→ What you have to do:
Extract every line of the items below that contains the string "computer".

--- Data entries ---

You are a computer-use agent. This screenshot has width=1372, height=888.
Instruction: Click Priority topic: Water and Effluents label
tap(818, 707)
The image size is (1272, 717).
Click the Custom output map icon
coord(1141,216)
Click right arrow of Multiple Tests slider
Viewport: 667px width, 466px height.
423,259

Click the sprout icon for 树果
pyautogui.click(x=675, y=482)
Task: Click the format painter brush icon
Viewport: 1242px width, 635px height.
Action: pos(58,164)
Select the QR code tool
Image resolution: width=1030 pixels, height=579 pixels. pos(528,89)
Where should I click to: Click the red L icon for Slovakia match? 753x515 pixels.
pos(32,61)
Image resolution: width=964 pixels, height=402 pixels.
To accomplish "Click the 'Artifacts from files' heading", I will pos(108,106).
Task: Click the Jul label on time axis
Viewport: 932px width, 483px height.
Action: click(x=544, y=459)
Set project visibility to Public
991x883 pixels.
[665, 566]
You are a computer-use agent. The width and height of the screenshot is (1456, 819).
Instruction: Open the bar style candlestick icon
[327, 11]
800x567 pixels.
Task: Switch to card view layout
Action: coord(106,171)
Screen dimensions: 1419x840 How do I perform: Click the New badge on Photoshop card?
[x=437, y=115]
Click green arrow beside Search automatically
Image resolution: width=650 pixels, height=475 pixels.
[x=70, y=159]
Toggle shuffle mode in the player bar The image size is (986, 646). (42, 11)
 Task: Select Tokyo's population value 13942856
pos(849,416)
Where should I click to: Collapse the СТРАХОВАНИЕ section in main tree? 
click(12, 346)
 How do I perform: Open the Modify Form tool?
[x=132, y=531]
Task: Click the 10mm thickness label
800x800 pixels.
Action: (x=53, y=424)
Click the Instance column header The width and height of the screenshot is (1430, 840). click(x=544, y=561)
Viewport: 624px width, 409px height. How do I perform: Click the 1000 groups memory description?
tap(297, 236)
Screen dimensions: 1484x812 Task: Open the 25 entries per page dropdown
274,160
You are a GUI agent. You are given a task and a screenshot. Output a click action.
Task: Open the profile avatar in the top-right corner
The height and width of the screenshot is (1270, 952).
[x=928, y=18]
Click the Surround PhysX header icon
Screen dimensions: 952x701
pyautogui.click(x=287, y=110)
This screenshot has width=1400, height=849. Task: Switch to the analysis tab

---

→ Worked answer:
You are a computer-use agent. This screenshot has width=1372, height=888.
You are a computer-use agent. The width and height of the screenshot is (1456, 819).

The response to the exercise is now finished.